Nlp 0.3.0 is out!

sgugger · July 7, 2020, 6:45pm

Features:

New methods to transform a dataset:

dataset.shuffle: create a shuffled dataset
dataset.train_test_split: create a train and a test split (similar to sklearn)
dataset.sort: create a dataset sorted according to a certain column
dataset.select: create a dataset with rows selected following the given list of indices

Other features:

Better instructions for datasets that require manual download

Important: if you load datasets that require manual downloads with an older version of nlp, instructions won’t be shown and an error will be raised
Better access to dataset information (for instance dataset.feature['label'] or dataset.dataset_size)

Datasets:

New: cos_e v1.0
New: rotten_tomatoes
New: german and italian wikipedia

New docs:

documentation about splitting a dataset

Bug fixes:

fix metric.compute that couldn’t write on file
fix squad_v2 imports

morgan · July 8, 2020, 11:22am

Nice, enjoying using nlp already!

Quick question, what is the vision for the nlp library? Will it’s main focus be in curating existing datasets or might it evolve into a more general purpose PyArrow wrapper for any (text?) dataset?
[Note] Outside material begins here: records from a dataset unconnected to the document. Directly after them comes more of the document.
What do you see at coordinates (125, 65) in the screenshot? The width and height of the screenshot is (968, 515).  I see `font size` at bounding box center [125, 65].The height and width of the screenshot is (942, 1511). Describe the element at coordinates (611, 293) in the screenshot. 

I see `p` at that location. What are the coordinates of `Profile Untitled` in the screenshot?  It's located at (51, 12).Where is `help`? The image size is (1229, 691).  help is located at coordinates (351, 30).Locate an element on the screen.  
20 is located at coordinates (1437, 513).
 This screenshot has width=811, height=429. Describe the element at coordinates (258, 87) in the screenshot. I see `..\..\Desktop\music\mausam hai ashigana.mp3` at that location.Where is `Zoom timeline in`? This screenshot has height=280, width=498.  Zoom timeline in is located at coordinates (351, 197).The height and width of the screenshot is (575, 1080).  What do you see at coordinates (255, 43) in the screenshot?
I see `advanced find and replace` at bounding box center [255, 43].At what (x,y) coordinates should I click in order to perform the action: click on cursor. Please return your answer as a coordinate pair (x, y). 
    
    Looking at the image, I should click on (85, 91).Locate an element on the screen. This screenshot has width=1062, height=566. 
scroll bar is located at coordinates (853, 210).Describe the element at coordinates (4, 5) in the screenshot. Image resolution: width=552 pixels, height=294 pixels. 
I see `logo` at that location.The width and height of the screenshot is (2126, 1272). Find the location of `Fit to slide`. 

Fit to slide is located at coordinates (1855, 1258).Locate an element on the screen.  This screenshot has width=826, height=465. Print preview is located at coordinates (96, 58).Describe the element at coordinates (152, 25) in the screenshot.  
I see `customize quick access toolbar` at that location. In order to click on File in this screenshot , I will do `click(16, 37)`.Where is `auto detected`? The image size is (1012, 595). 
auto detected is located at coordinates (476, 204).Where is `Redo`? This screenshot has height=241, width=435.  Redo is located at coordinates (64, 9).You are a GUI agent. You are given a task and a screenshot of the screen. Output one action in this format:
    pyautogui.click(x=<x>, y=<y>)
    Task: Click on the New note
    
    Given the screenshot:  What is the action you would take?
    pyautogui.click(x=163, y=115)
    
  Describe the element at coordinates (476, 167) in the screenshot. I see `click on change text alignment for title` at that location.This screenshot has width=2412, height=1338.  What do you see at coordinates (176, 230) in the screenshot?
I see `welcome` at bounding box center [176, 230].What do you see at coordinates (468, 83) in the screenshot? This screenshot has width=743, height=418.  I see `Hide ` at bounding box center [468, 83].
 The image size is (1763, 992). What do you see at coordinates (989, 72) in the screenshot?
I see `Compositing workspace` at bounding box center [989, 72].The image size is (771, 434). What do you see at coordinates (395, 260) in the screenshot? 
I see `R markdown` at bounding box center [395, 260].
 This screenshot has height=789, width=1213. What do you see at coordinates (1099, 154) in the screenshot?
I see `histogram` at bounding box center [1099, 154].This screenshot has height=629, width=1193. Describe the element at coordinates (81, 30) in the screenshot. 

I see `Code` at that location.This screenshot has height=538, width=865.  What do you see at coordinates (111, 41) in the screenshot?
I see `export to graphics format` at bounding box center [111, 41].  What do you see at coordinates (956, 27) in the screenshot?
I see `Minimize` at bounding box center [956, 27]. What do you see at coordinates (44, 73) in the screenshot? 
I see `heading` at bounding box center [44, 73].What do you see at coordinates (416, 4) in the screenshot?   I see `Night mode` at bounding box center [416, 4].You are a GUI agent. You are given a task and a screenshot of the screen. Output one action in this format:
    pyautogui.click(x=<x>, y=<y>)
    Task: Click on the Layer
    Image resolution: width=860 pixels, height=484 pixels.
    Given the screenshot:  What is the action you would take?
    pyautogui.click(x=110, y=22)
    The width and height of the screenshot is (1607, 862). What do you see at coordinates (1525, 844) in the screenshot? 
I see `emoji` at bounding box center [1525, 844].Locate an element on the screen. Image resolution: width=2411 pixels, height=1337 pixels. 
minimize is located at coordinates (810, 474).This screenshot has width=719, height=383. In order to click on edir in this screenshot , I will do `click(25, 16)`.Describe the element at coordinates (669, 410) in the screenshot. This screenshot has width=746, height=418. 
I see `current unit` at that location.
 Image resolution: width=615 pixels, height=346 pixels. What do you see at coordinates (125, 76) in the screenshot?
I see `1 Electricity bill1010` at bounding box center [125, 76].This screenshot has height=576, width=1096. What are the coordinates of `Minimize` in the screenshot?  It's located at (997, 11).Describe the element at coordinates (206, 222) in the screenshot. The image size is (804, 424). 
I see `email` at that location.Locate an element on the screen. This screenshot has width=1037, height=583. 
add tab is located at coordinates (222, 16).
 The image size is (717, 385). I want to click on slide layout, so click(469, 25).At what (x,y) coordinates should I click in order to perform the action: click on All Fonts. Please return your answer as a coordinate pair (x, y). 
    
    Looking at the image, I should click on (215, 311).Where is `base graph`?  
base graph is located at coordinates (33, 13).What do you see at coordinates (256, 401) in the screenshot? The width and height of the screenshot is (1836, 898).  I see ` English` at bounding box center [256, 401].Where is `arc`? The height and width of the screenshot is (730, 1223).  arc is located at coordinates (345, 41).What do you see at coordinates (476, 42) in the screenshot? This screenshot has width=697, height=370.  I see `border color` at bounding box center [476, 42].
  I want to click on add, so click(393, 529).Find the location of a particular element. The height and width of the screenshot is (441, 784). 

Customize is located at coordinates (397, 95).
I’m just blown away by its speed and it would be amazing to be able to do the same with my own text datasets.

I know I could already just start using PyArrow (as below) but I have a feeling that the nlp library might have more text-specific functionality coming down the line that would be amazing to be able to use with my own data…

table = pa.Table.from_pandas(df)

thomwolf · July 8, 2020, 12:32pm

Yes definitely, it’s already possible to load your own CSV or JSON files like this:

from nlp import load_dataset

dataset = load_dataset('csv', data_files='my_file.csv')
dataset = load_dataset('csv', data_files=['my_file_1.csv', 'my_file_2.csv', 'my_file_3.csv'])
dataset = load_dataset('csv', data_files={'train': ['my_train_file_1.csv', 'my_train_file_2.csv'], 
                                          'test': 'my_test_file.csv'})

(replace with json, and soon with pandas as well, for loading from JSON and pandas files)
and we plan to add more options to load datasets from your own data, both from external files and from data which is already loaded in memory in your python session.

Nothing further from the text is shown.